§ **Text segment**
##############################

Public Relations, PR, publicity, press coverage; whatever you call it, everyone wants it, but few understand what a public relations campaign is and how it truly works.
After two decades as both a publicist and a member of the media, I can start by telling you what it’s not. Public Relations is not advertising and it’s not sending out a press release and waiting for the phone to ring, (or your inbox to fill up with requests). Most importantly, unless you are already in the public eye, public relations is not a fast track to fame.
To reset some healthy and practical expectations about what a public relations campaign can help you achieve, here are 4 myths about public relations cleared up:
Simply Putting Out A Press Release Will Garner Media Coverage
If I had a dollar for every small business owner who told me they distributed a press release through a wire service and never got any press, I’d be a whole lot richer. A press release is an effective tool for public companies to remain compliant with SEC regulations, for established brands to make major news announcements, or for announcing your news to a population or audience that is already familiar with your brand. If none of the above applies to you, then your best bet is to compose the most compelling media pitch you can; either internally or with the help of a PR professional and pitch it to specific journalists.

##############################

§ **Data provided**

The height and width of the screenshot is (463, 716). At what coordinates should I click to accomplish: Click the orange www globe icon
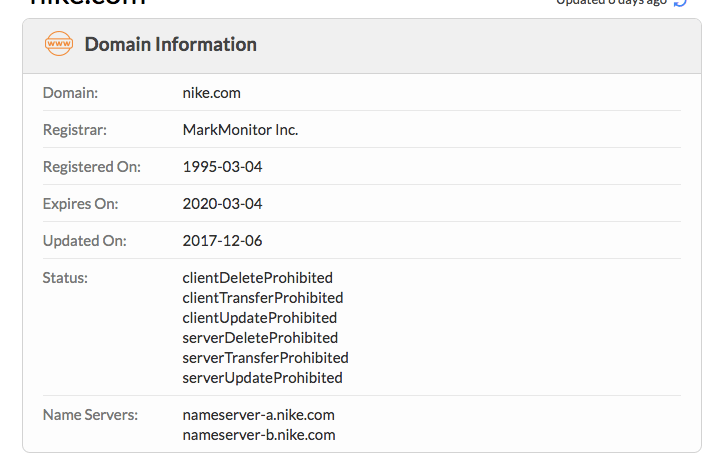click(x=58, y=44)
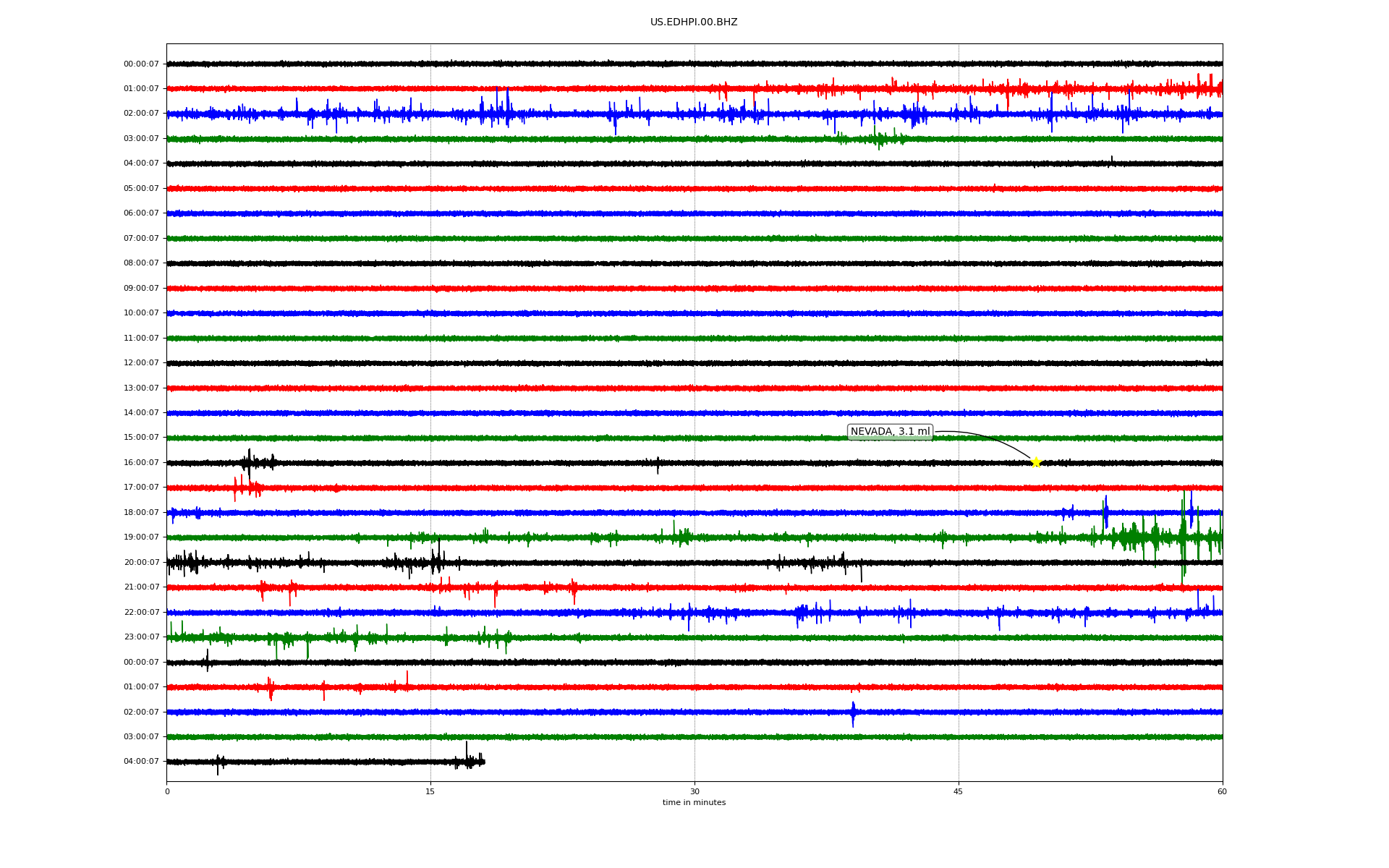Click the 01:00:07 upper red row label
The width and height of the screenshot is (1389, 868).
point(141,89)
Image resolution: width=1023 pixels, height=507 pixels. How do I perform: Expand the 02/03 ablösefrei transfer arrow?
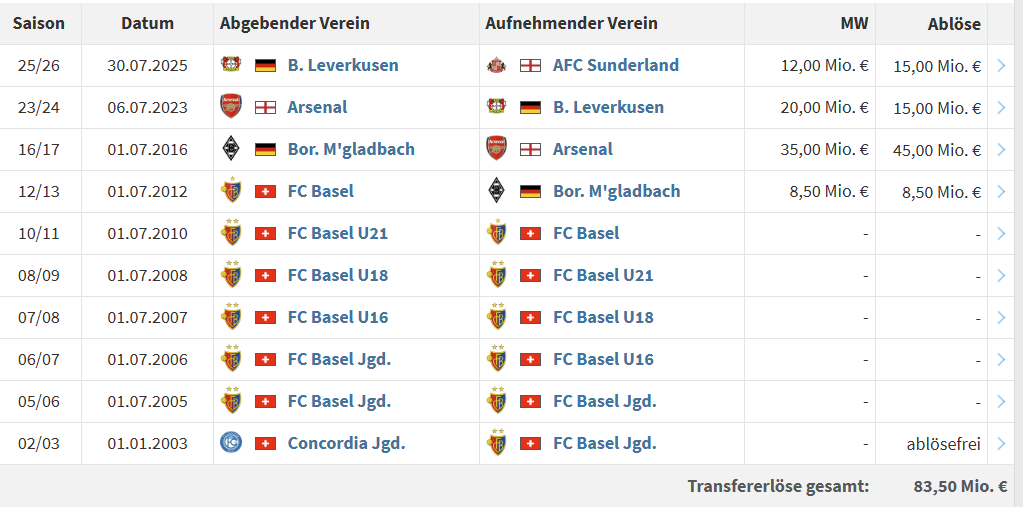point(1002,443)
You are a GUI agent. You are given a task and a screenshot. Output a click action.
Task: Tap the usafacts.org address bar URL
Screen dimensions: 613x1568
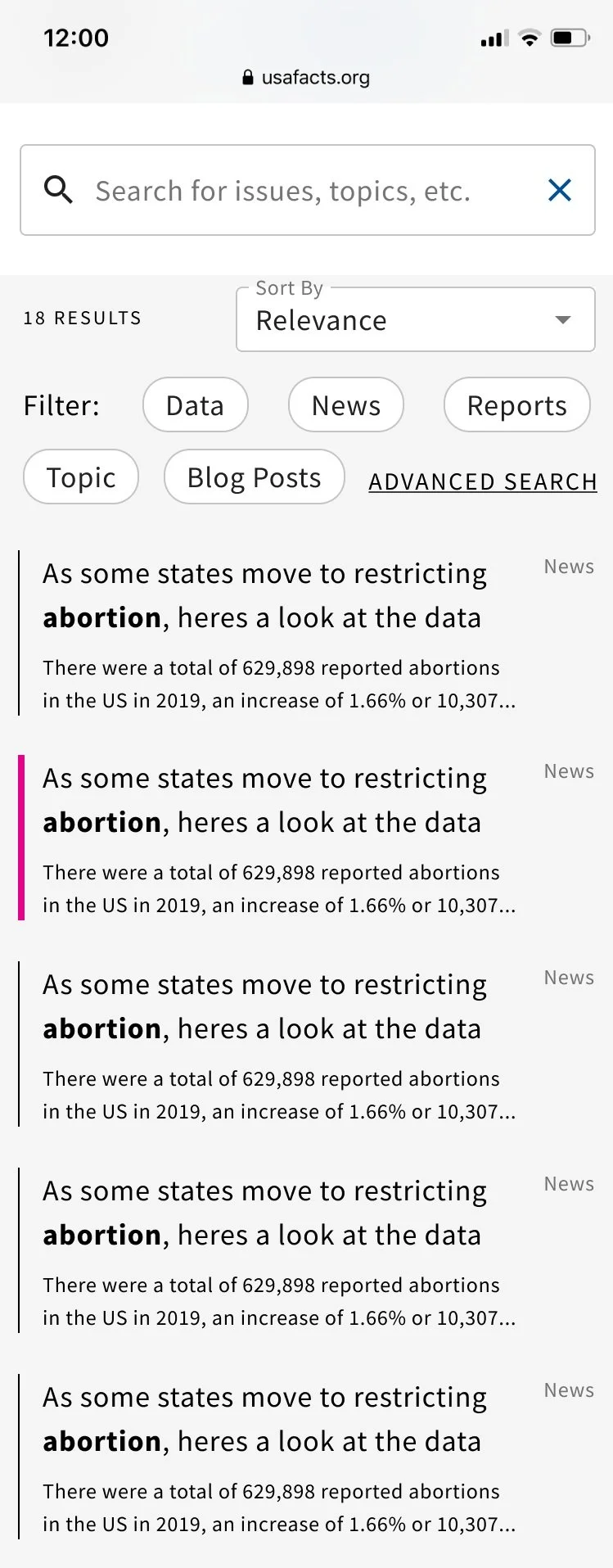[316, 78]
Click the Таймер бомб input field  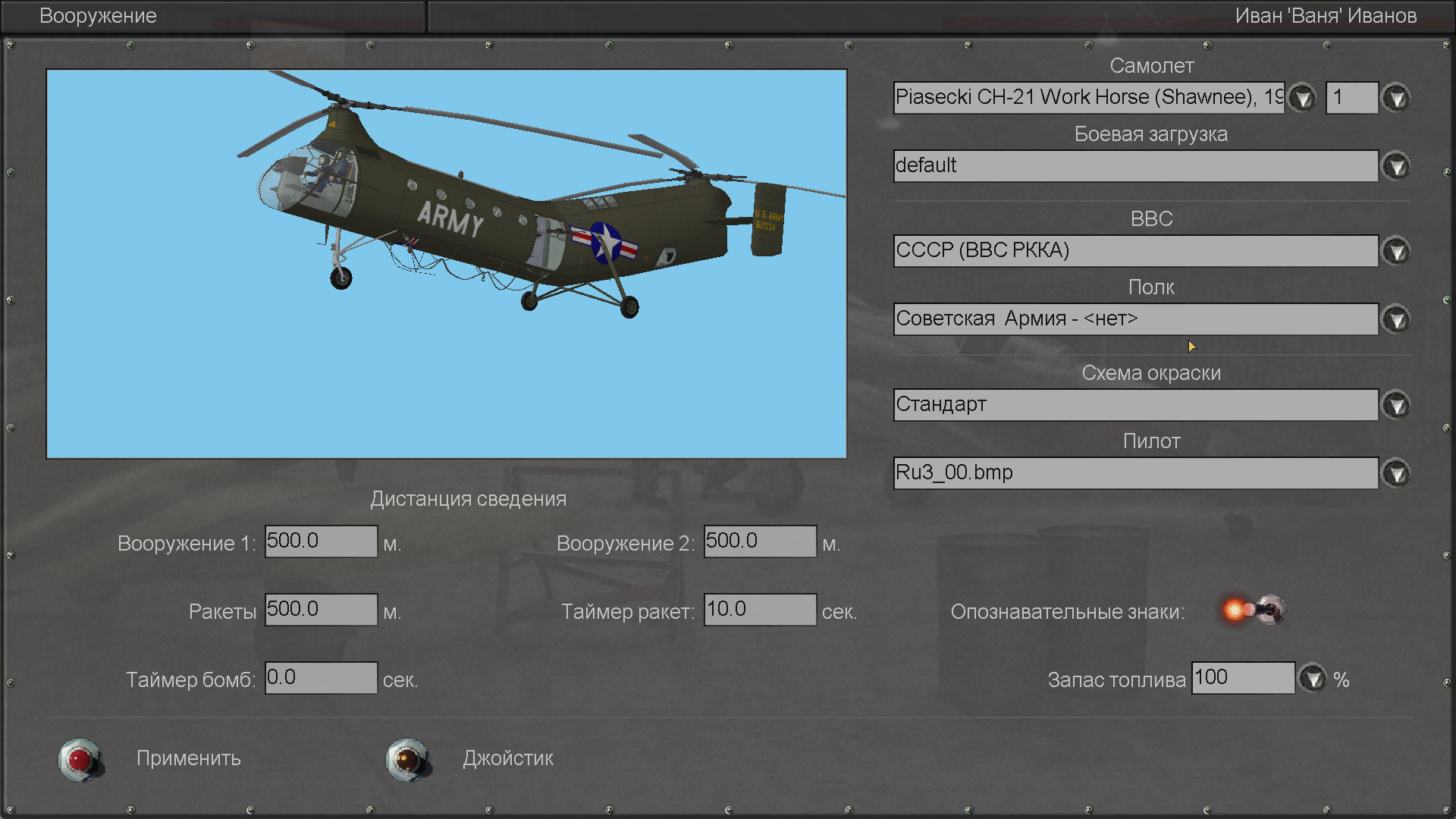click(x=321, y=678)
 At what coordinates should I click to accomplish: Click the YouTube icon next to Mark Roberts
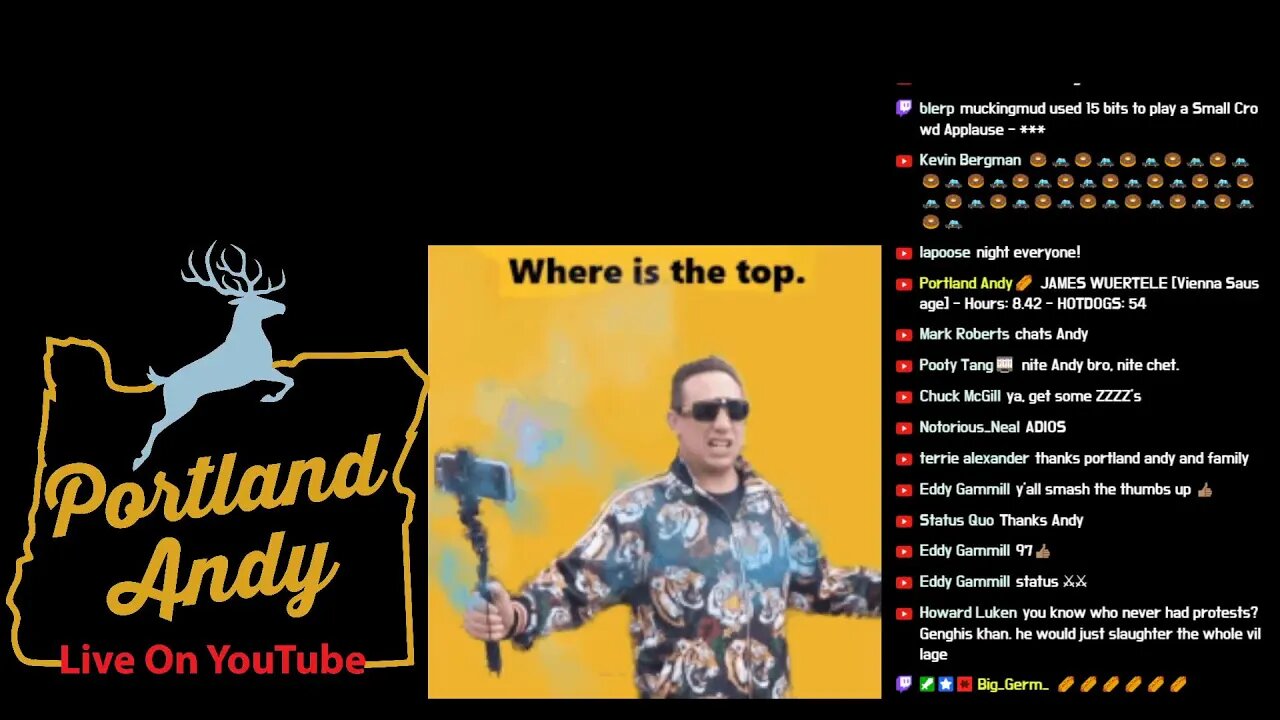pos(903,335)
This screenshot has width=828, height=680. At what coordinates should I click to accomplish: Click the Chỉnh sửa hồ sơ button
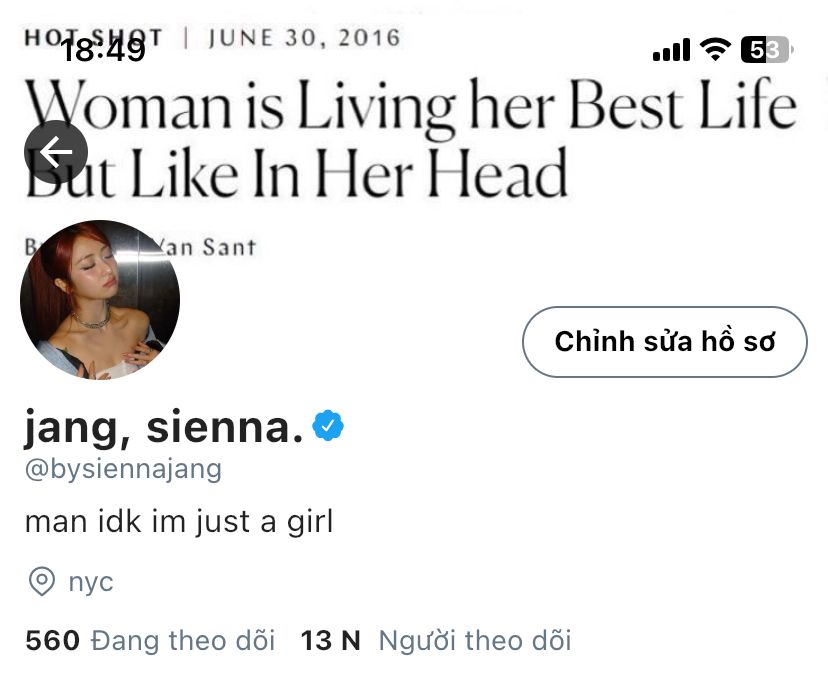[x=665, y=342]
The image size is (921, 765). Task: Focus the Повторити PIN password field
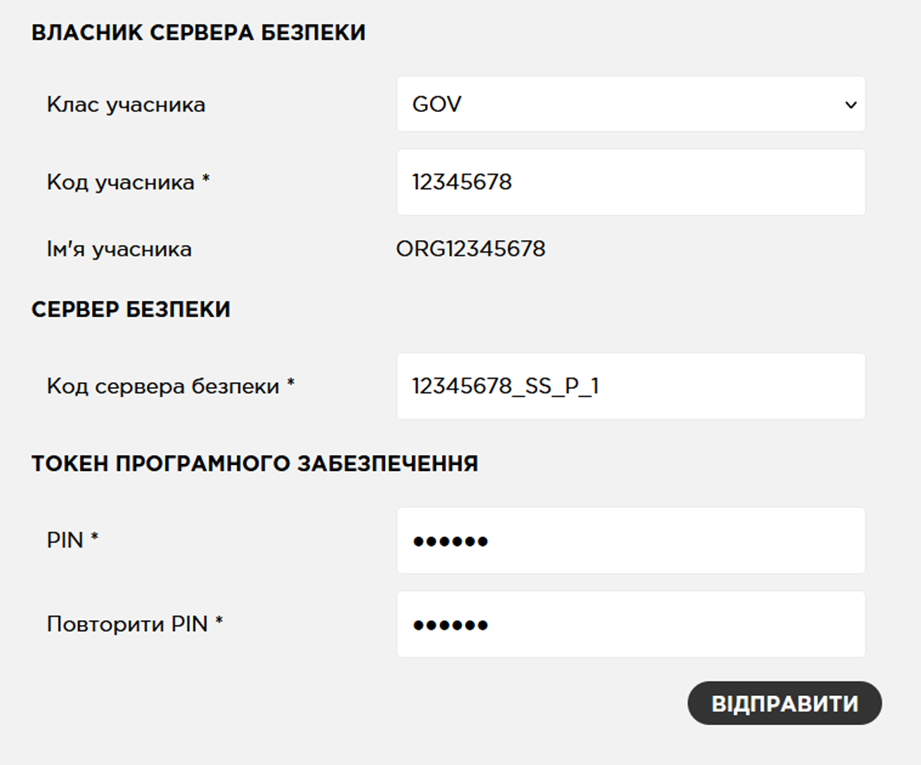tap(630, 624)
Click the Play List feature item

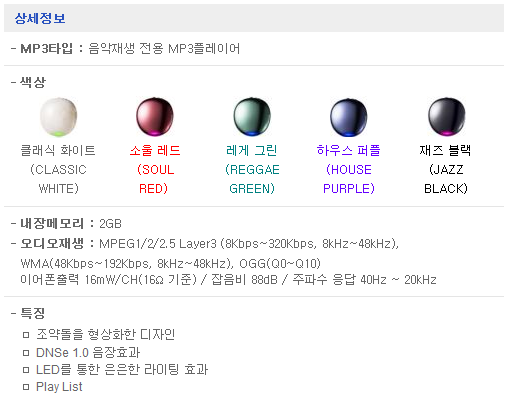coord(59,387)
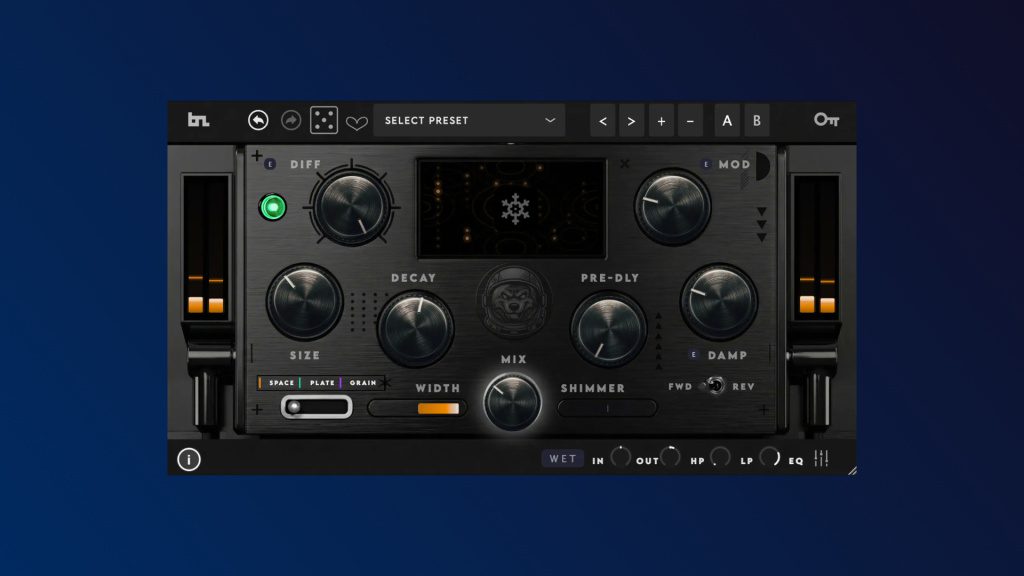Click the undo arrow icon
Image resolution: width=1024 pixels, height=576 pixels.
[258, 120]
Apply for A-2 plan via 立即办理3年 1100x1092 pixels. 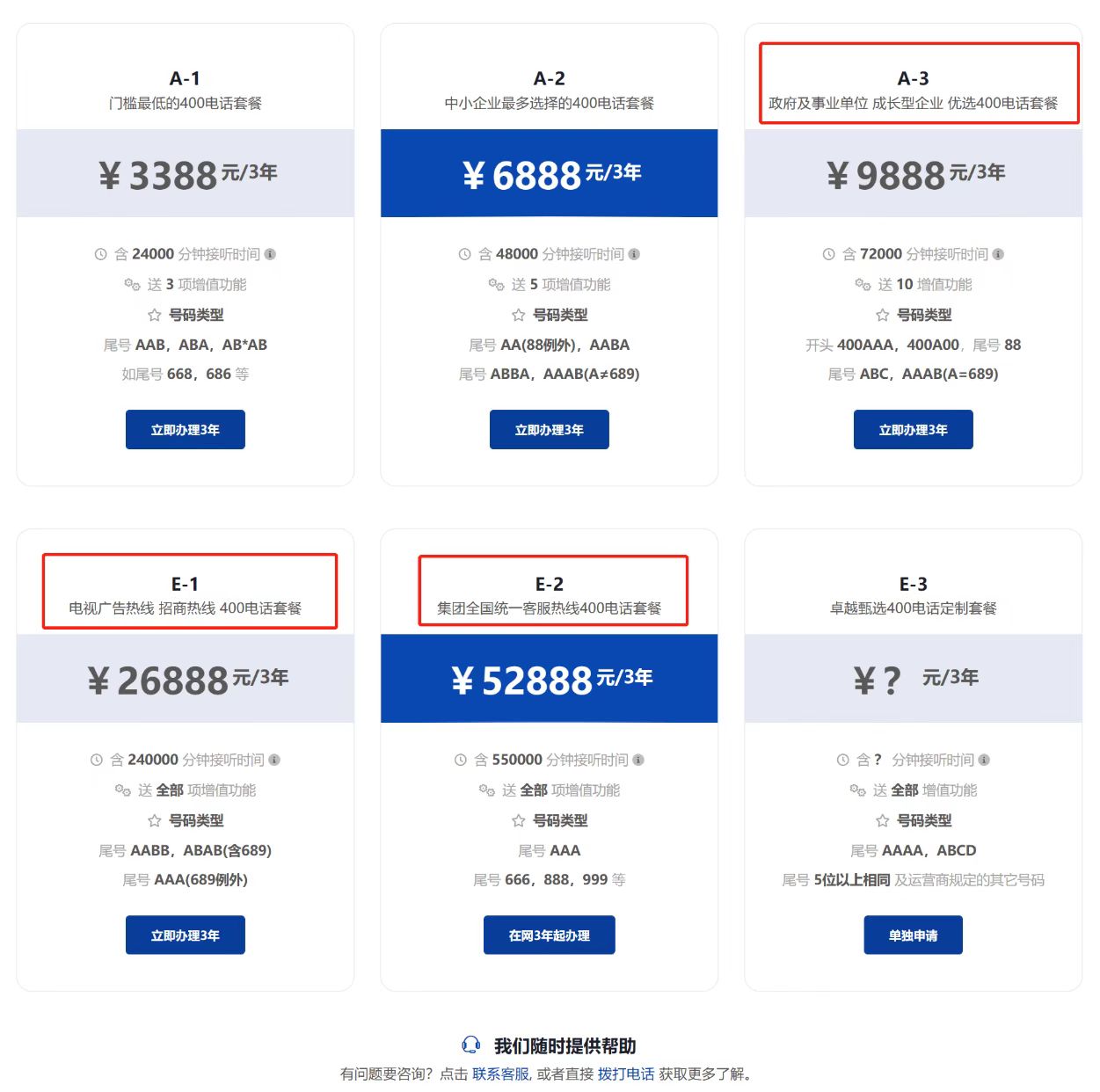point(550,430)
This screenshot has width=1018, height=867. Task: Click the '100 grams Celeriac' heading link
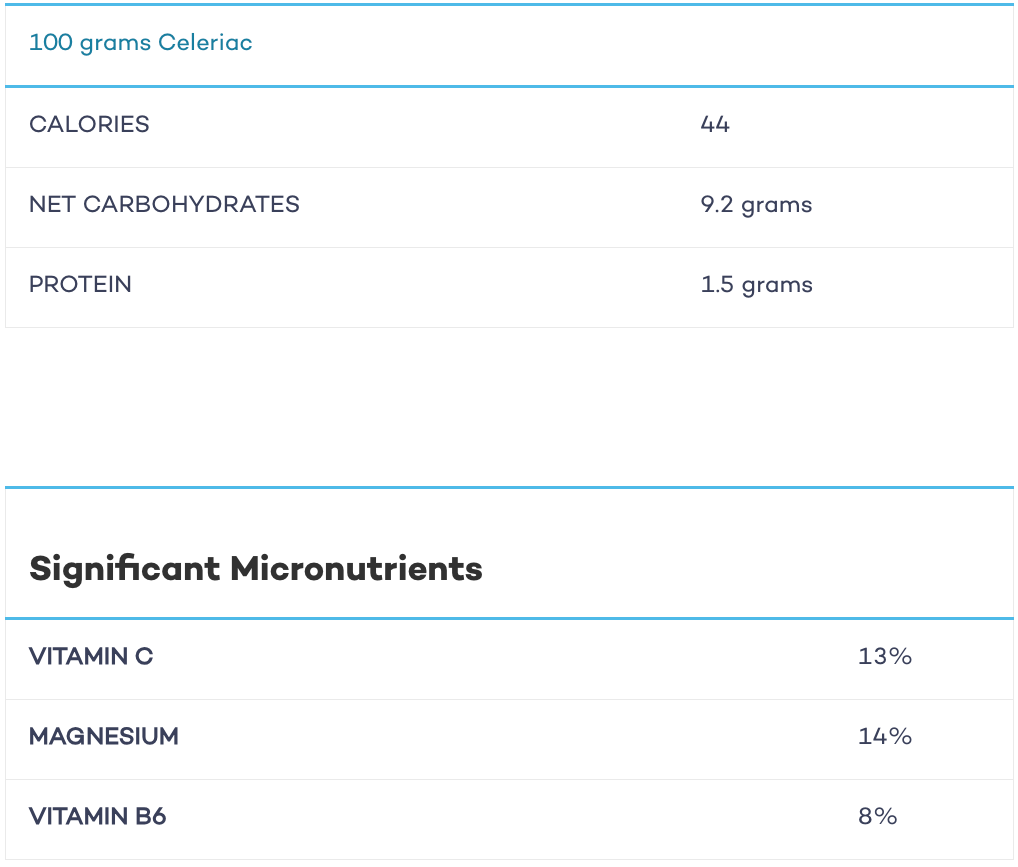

##############################

§ **Brief 1**
Return each line of the records that contains the string "resolution", treating uppercase and lowercase letters as different.
§ **Brief 2**
Continue the public relations article from its last sentence.
The public relations article and the records come from separate sources.

§ **Exercise output 1**
Image resolution: width=1023 pixels, height=507 pixels. How do I perform: Expand the 02/03 ablösefrei transfer arrow?
Image resolution: width=1024 pixels, height=576 pixels.

§ **Exercise output 2**
A Good Publicist Will Guarantee Media Coverage
In fact, it is just the opposite. An ethical publicist will set realistic expectations by giving you an assessment of what they think can potentially be accomplished, approximately how long it should take to see tangible results and where they think you may fit within the media-landscape. They will also explain that a specific result cannot be guaranteed due to the volatility of media; even at the risk of not landing you as a client.
In PR, Relationships Are Everything
In a perfect world, this is accurate. For example, you forge a relationship with a producer or editor, work together with several of your clients and you’ve cemented a great relationship. That relationship is worth its weight in gold; that is until said Producer or Editor moves on from that position. You now must forge a relationship with their successor. It happens all the time. On the flip side, 90% of the top-tier media coverage I have booked for clients was through journalists and media outlets that I had never worked with before. They loved my pitch and decided to cover my client. One caveat, quid-pro-quo relationships tend to be effective. If a journalist owes a publicist a favor, you better believe it will be called in on behalf of that publicist’s client or clients.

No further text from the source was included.